▶ Records to process
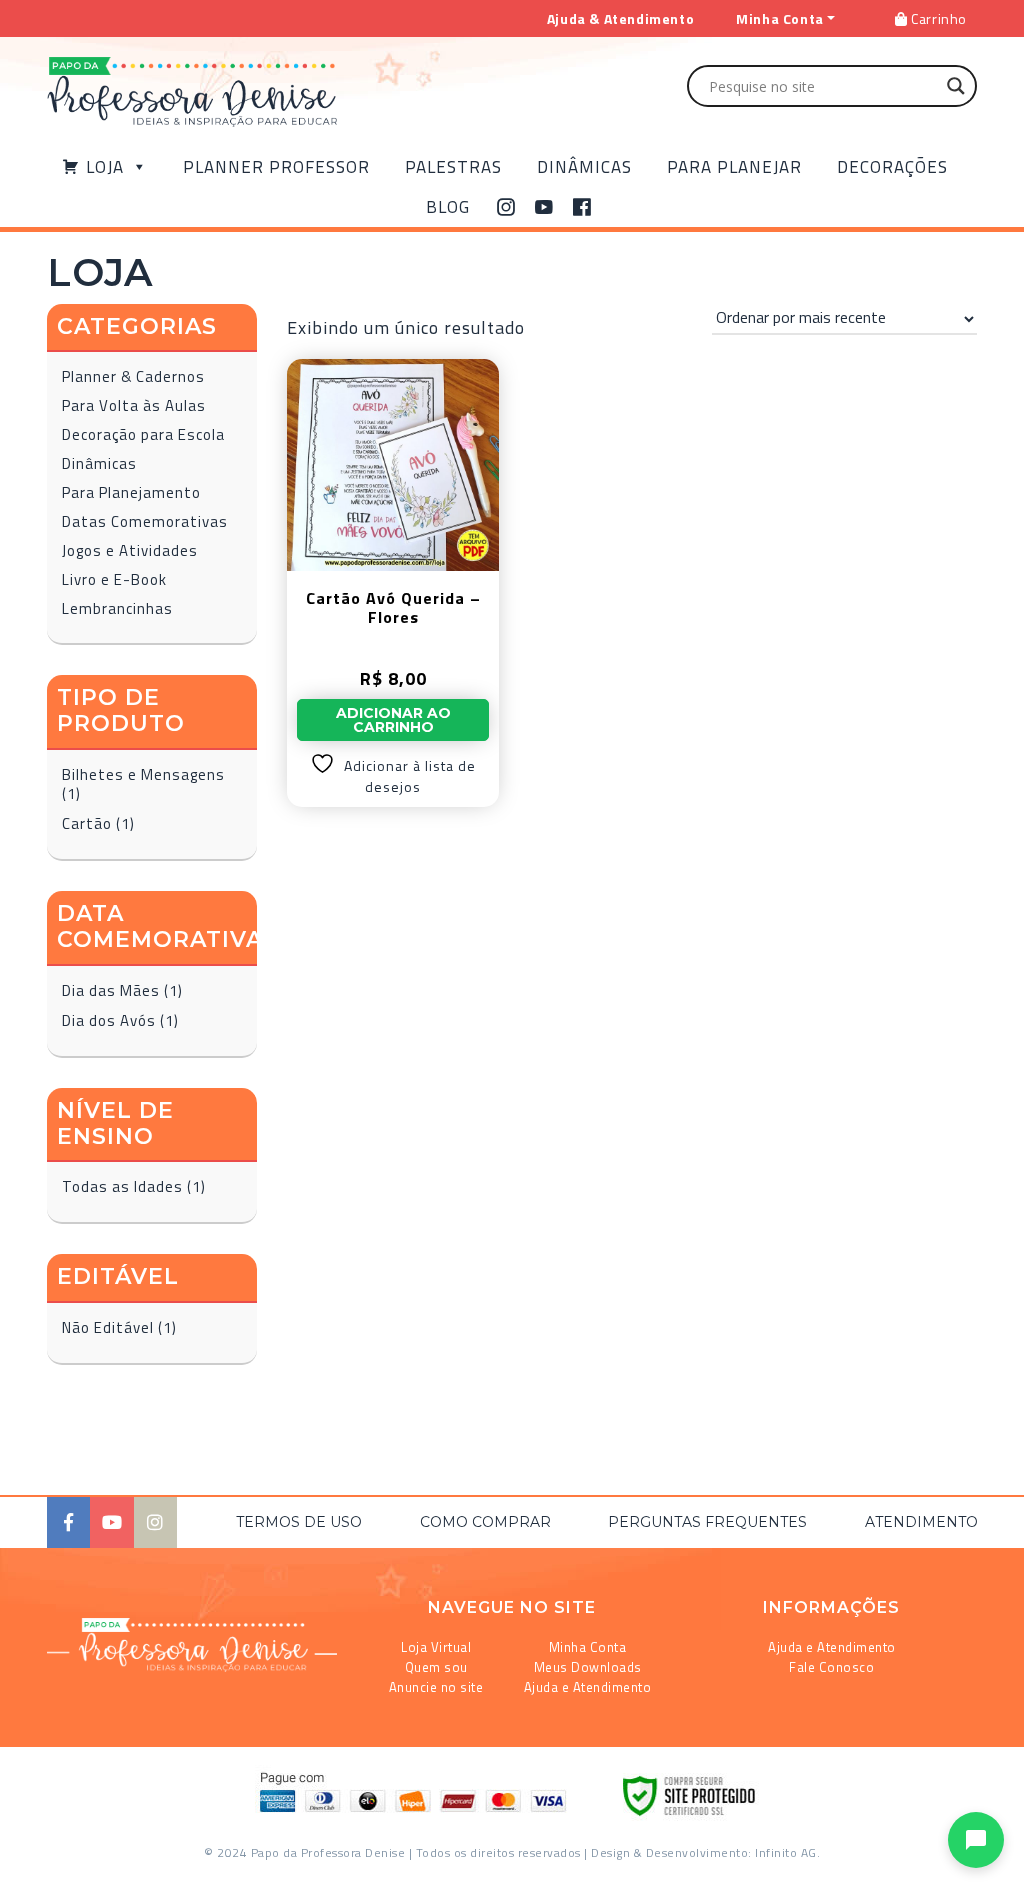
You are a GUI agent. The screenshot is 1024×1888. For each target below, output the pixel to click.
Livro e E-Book (114, 579)
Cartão (87, 823)
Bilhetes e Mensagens (143, 774)
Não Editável (108, 1327)
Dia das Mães (111, 990)
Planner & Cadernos (133, 376)
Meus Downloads (588, 1667)
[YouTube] (544, 207)
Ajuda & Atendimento (620, 18)
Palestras (453, 167)
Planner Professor (276, 167)
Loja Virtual (436, 1647)
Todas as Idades (122, 1186)
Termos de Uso (299, 1522)
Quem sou (436, 1667)
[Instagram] (506, 207)
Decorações (892, 167)
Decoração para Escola (143, 434)
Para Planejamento (131, 492)
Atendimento (921, 1522)
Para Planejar (734, 167)
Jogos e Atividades (130, 550)
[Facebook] (582, 207)
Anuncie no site (436, 1687)
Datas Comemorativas (145, 521)
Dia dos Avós (109, 1020)
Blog (448, 207)
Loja (105, 167)
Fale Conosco (831, 1667)
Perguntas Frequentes (707, 1522)
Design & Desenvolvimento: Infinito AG (704, 1852)
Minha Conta (588, 1647)
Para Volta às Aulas (134, 405)
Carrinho (937, 18)
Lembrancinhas (117, 608)
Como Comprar (485, 1522)
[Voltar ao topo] (43, 1864)
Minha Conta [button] (780, 18)
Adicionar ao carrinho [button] (393, 720)
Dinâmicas (584, 167)
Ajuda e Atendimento (588, 1687)
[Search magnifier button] (956, 86)
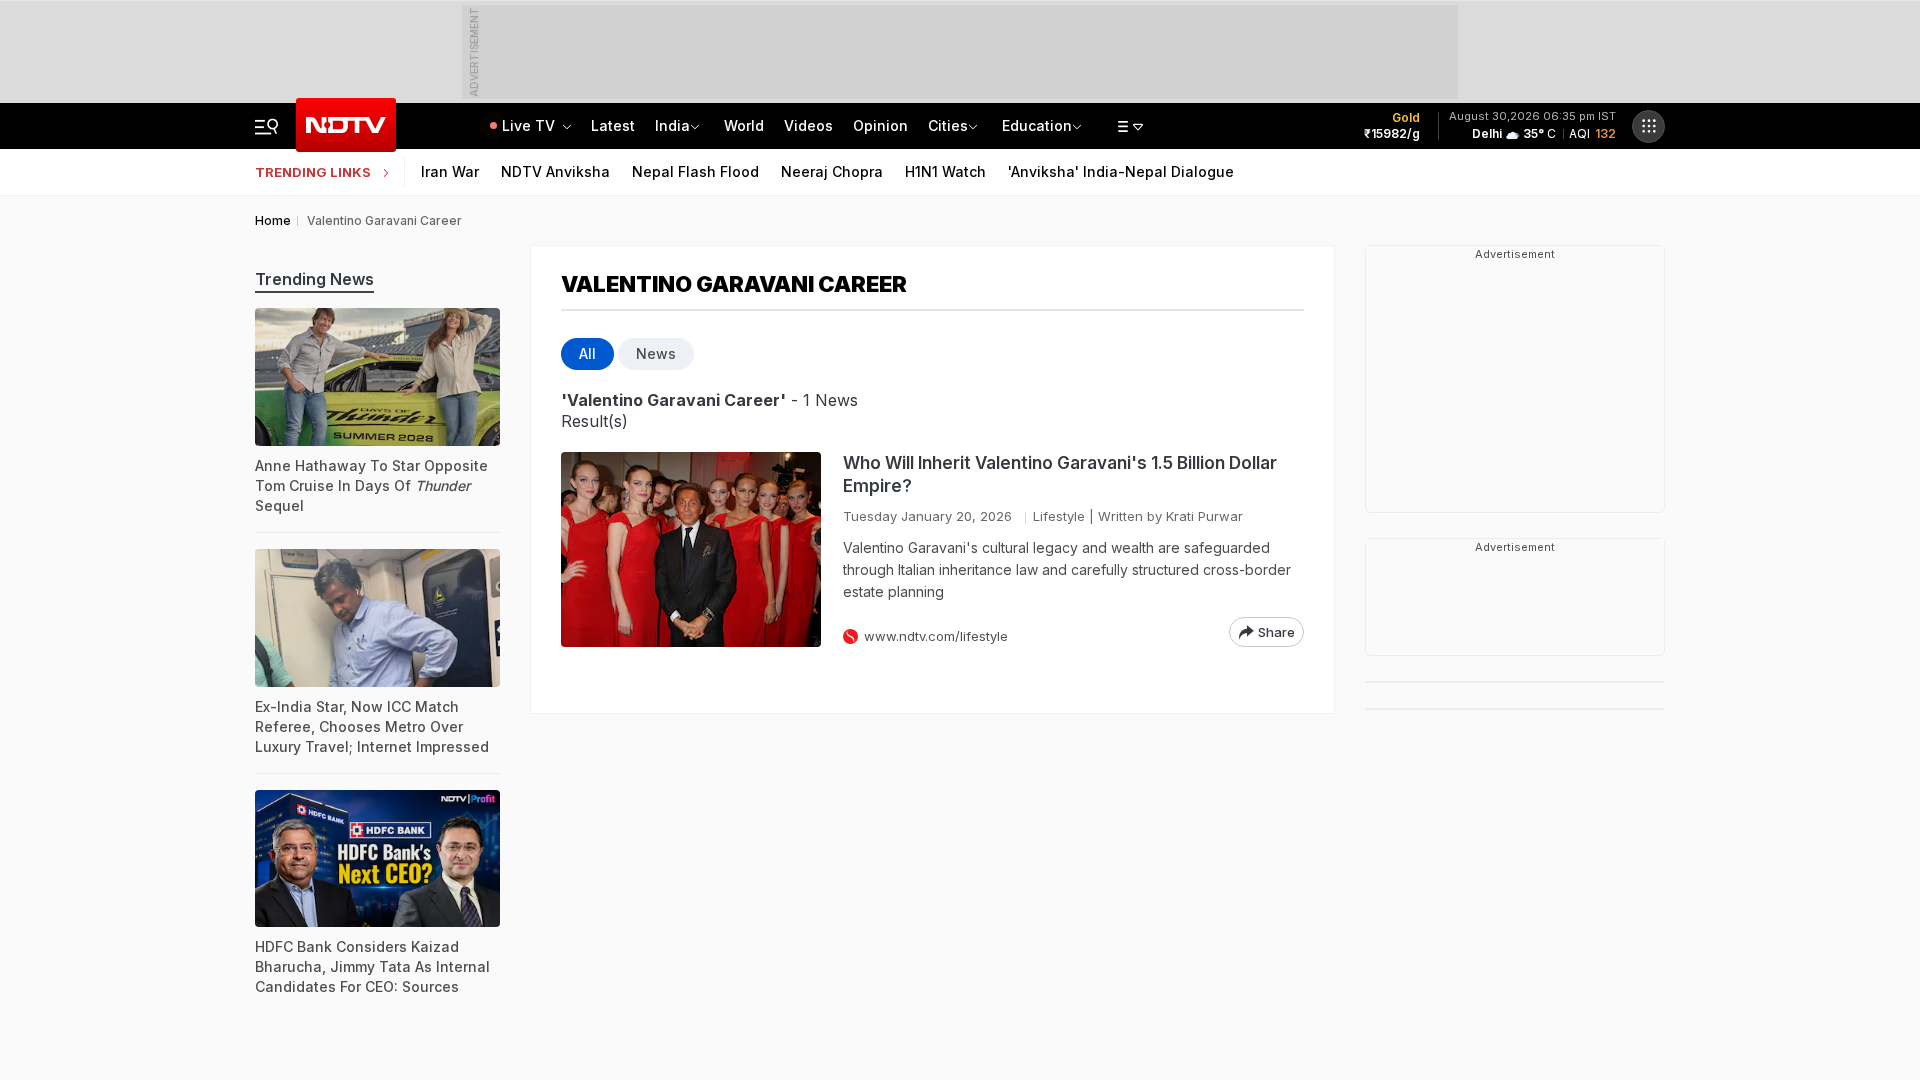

▶ Assigned task
Could you give all of the data again exactly as written, omitting any pictures?

▶ Solved exercise
You are a GUI agent. The screenshot is 1024×1888. For each target below, output the pixel to click.
Livro e E-Book (114, 579)
Cartão (87, 823)
Bilhetes e Mensagens (143, 774)
Não Editável (108, 1327)
Dia das Mães (111, 990)
Planner & Cadernos (133, 376)
Meus Downloads (588, 1667)
[YouTube] (544, 207)
Ajuda & Atendimento (620, 18)
Palestras (453, 167)
Planner Professor (276, 167)
Loja Virtual (436, 1647)
Todas as Idades (122, 1186)
Termos de Uso (299, 1522)
Quem sou (436, 1667)
[Instagram] (506, 207)
Decorações (892, 167)
Decoração para Escola (143, 434)
Para Planejamento (131, 492)
Atendimento (921, 1522)
Para Planejar (734, 167)
Jogos e Atividades (130, 550)
[Facebook] (582, 207)
Anuncie no site (436, 1687)
Datas Comemorativas (145, 521)
Dia dos Avós (109, 1020)
Blog (448, 207)
Loja (105, 167)
Fale Conosco (831, 1667)
Perguntas Frequentes (707, 1522)
Design & Desenvolvimento: Infinito AG (704, 1852)
Minha Conta (588, 1647)
Para Volta às Aulas (134, 405)
Carrinho (937, 18)
Lembrancinhas (117, 608)
Como Comprar (485, 1522)
[Voltar ao topo] (43, 1864)
Minha Conta [button] (780, 18)
Adicionar ao carrinho [button] (393, 720)
Dinâmicas (584, 167)
Ajuda e Atendimento (588, 1687)
[Search magnifier button] (956, 86)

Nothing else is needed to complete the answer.